Das, was die Radachse an Positivem für den Radverkehr bringe, stelle den Einzelhandel - beispielsweise durch Wegfall von Parkraum im Stadtteil - vor Probleme. "Da müssen wir die Interessen beider Seiten sehen."
Bis zum Schuljahresende wolle er sein Klimazeugnis verbessern, versprach Kufen. "Damit die Versetzung gelingt." Mit Verboten allein, sei das Ziel aber nicht zu erreichen, machte der OB den Schülerinnen klar. "Beispielsweise bei der Diskussion um die Coffee-to-go-Becher." Kufen versprach, sich zu erkundigen, "ob wir als Kommune da eine Handhabe haben. Aber auch ihr seid gefordert. Sprecht die Menschen an, warum sie nicht auf Mehrweg setzen."
Das gelte für die Pappbecher ebenso wie für andere Umverpackungen. "Auf einiges werden wir nicht verzichten können. Aber eure Schule ist stark in Sachen Schülerfirmen.
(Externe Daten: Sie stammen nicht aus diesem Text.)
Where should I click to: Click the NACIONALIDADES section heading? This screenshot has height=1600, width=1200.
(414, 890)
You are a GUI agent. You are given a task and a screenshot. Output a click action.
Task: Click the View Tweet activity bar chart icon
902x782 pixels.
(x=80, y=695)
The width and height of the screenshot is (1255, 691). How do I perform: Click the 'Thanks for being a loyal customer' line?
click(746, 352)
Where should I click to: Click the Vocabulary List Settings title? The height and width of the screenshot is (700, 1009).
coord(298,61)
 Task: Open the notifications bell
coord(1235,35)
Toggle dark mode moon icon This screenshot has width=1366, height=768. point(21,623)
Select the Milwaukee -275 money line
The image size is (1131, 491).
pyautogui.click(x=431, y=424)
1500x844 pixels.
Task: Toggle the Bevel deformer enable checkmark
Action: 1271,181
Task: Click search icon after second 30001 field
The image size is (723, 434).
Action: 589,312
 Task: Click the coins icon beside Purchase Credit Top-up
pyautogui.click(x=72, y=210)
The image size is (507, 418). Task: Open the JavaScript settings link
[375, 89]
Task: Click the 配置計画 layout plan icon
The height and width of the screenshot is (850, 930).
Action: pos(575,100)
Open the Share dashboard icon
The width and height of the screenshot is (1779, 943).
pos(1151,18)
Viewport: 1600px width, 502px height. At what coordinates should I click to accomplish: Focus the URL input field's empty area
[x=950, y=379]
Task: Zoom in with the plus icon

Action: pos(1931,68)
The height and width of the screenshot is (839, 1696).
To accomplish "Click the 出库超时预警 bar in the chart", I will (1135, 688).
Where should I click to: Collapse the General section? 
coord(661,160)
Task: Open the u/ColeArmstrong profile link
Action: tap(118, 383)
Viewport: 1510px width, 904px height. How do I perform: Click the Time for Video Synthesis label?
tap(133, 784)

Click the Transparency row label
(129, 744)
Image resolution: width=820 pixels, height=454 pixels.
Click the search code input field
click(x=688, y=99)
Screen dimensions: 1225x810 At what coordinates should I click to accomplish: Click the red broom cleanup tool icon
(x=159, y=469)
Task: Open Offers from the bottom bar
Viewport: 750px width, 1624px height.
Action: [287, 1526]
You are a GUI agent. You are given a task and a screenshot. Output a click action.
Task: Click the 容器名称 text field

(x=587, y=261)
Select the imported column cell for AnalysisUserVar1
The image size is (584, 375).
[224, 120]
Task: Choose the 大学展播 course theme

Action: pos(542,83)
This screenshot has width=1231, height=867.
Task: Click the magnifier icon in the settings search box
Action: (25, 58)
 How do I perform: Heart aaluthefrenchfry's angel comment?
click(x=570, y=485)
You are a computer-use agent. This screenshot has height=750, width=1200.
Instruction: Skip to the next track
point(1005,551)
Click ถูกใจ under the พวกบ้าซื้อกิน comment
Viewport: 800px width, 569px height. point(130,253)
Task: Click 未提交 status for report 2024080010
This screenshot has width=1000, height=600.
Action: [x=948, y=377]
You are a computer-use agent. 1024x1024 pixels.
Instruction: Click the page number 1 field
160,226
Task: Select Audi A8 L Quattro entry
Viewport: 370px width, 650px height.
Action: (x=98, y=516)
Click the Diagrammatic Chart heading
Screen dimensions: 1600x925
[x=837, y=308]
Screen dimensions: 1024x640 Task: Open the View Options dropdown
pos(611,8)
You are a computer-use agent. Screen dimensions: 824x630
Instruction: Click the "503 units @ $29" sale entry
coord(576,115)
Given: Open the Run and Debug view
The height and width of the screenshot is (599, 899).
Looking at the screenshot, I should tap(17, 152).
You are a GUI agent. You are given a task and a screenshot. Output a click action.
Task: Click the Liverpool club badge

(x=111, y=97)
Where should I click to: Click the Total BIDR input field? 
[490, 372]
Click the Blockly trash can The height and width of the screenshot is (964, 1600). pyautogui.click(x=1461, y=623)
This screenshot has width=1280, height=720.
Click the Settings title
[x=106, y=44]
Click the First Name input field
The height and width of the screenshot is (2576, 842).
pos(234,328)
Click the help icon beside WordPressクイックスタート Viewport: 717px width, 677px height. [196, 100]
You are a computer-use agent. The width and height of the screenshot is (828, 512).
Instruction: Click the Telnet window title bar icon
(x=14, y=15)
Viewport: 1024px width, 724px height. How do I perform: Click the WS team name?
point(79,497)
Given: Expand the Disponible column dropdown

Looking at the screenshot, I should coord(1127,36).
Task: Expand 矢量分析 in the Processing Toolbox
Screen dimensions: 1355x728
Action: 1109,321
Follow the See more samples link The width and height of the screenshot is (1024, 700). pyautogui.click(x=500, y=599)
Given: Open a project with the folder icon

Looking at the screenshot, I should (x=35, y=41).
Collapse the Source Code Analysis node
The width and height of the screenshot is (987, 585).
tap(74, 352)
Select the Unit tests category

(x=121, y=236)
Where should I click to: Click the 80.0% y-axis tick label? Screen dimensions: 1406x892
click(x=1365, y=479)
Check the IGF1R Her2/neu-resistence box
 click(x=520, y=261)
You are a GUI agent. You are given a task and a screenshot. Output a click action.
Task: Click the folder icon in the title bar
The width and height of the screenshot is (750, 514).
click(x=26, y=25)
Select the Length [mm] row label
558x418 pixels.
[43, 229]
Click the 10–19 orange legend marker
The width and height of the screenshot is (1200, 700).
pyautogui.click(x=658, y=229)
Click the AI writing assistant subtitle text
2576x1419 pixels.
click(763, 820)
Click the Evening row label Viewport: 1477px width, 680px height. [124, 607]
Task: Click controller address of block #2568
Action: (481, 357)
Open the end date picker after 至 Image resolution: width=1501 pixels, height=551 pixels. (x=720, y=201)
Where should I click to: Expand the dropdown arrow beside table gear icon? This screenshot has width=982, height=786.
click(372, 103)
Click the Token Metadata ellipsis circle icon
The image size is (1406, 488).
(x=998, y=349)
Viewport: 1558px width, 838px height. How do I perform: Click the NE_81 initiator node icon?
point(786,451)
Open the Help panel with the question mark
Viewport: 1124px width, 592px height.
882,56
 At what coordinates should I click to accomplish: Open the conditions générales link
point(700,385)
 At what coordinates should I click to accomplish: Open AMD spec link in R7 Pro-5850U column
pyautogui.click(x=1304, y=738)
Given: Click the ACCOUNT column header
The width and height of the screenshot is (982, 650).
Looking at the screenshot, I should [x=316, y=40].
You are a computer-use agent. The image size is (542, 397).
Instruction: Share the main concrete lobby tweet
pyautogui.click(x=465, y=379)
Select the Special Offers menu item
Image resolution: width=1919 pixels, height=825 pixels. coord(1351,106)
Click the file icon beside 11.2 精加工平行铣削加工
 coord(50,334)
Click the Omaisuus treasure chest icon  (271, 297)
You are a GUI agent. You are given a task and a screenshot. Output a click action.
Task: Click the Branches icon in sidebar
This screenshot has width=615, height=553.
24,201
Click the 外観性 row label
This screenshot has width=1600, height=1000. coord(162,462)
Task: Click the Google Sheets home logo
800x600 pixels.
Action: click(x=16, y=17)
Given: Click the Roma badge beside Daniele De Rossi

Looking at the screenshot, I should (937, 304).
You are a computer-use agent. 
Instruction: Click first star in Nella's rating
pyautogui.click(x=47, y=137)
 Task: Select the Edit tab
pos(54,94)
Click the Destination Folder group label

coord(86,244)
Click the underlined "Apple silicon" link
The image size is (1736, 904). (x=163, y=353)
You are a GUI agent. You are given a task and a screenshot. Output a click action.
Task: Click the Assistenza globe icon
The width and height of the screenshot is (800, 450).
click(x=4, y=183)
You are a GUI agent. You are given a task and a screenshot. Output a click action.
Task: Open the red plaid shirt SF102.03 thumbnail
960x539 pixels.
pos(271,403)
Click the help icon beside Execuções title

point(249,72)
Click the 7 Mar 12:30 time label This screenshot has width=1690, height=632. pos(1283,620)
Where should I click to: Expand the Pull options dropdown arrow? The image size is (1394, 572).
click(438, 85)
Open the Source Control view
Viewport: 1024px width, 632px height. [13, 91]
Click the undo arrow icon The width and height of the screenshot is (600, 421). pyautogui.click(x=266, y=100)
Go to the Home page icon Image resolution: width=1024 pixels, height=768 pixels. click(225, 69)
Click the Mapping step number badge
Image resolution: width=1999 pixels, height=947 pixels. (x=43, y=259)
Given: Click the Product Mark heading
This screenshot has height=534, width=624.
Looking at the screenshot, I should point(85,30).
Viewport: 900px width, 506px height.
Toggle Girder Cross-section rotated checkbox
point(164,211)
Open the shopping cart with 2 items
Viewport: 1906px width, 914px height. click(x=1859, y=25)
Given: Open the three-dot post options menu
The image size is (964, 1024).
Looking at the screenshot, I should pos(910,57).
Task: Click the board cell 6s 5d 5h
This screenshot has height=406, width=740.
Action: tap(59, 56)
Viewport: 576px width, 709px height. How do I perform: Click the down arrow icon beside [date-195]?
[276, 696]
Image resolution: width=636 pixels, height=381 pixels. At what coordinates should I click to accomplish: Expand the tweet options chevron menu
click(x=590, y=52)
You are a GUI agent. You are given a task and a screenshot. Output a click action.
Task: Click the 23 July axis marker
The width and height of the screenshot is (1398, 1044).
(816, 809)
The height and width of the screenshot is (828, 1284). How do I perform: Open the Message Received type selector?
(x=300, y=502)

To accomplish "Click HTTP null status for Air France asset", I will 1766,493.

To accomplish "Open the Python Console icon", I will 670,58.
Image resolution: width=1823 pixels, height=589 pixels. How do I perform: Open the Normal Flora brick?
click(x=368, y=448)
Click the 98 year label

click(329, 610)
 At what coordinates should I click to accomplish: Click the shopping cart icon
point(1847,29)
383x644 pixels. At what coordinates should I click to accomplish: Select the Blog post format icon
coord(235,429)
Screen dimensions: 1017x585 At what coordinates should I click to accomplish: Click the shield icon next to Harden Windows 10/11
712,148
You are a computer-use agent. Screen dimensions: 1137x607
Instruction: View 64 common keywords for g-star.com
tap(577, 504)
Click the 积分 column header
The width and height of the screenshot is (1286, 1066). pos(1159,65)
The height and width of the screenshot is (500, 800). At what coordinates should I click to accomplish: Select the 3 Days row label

Bringt doch mal ein Unternehmen zu diesem Thema an den Start."

Gute Idee: Zinsloses Darlehen für künftige E-Bike-Besitzer

Es werden viele kleine Schritte nötig sein für mehr Klimaschutz. Aber es gibt auch Ideen, die Lust auf mehr machen: So wie das Angebot der Verwaltung an die Rathausmitarbeiter, den E-Bike-Kauf durch ein zinsloses Darlehen zu finanzieren. 100 Anträge sind bereits durch.